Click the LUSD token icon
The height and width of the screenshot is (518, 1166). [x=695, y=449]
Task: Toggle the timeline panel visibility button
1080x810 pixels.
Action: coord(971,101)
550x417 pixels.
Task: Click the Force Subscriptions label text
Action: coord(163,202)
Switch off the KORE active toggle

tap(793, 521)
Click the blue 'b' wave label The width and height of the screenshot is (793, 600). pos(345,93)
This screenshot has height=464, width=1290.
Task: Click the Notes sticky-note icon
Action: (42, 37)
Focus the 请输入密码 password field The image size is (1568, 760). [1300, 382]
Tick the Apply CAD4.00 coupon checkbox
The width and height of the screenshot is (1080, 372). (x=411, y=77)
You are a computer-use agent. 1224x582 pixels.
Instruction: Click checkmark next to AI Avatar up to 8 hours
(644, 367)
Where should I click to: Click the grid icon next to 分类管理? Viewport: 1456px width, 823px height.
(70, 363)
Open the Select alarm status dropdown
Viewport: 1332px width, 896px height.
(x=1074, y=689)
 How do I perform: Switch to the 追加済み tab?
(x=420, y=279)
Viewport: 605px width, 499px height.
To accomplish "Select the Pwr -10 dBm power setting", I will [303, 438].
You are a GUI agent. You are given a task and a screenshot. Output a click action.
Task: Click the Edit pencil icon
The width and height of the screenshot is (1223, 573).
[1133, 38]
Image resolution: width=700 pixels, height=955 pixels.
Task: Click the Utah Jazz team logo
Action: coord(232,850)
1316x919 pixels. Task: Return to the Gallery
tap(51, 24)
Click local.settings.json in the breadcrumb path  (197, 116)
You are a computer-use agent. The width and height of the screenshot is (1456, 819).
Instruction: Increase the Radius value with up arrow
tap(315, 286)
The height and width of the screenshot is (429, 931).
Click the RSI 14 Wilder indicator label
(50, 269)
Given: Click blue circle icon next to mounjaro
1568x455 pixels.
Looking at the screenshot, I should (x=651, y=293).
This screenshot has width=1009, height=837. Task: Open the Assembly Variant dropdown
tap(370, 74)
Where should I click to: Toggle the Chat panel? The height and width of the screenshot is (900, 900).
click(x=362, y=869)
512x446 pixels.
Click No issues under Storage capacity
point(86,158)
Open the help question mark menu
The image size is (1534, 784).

▶ [Stated task]:
Copy out all of these lines word for word.

▶ [Expected output]:
Click the LUSD token icon
The height and width of the screenshot is (518, 1166). [x=695, y=449]
Task: Toggle the timeline panel visibility button
1080x810 pixels.
Action: coord(971,101)
550x417 pixels.
Task: Click the Force Subscriptions label text
Action: coord(163,202)
Switch off the KORE active toggle

tap(793, 521)
Click the blue 'b' wave label The width and height of the screenshot is (793, 600). pos(345,93)
This screenshot has height=464, width=1290.
Task: Click the Notes sticky-note icon
Action: (42, 37)
Focus the 请输入密码 password field The image size is (1568, 760). [1300, 382]
Tick the Apply CAD4.00 coupon checkbox
The width and height of the screenshot is (1080, 372). (x=411, y=77)
You are a computer-use agent. 1224x582 pixels.
Instruction: Click checkmark next to AI Avatar up to 8 hours
(644, 367)
Where should I click to: Click the grid icon next to 分类管理? Viewport: 1456px width, 823px height.
(70, 363)
Open the Select alarm status dropdown
Viewport: 1332px width, 896px height.
(x=1074, y=689)
 How do I perform: Switch to the 追加済み tab?
(x=420, y=279)
Viewport: 605px width, 499px height.
To accomplish "Select the Pwr -10 dBm power setting", I will [303, 438].
You are a GUI agent. You are given a task and a screenshot. Output a click action.
Task: Click the Edit pencil icon
The width and height of the screenshot is (1223, 573).
[1133, 38]
Image resolution: width=700 pixels, height=955 pixels.
Task: Click the Utah Jazz team logo
Action: coord(232,850)
1316x919 pixels. Task: Return to the Gallery
tap(51, 24)
Click local.settings.json in the breadcrumb path  (197, 116)
You are a computer-use agent. The width and height of the screenshot is (1456, 819).
Instruction: Increase the Radius value with up arrow
tap(315, 286)
The height and width of the screenshot is (429, 931).
Click the RSI 14 Wilder indicator label
(50, 269)
Given: Click blue circle icon next to mounjaro
1568x455 pixels.
Looking at the screenshot, I should (x=651, y=293).
This screenshot has width=1009, height=837. Task: Open the Assembly Variant dropdown
tap(370, 74)
Where should I click to: Toggle the Chat panel? The height and width of the screenshot is (900, 900).
click(x=362, y=869)
512x446 pixels.
Click No issues under Storage capacity
point(86,158)
Open the help question mark menu
The image size is (1534, 784).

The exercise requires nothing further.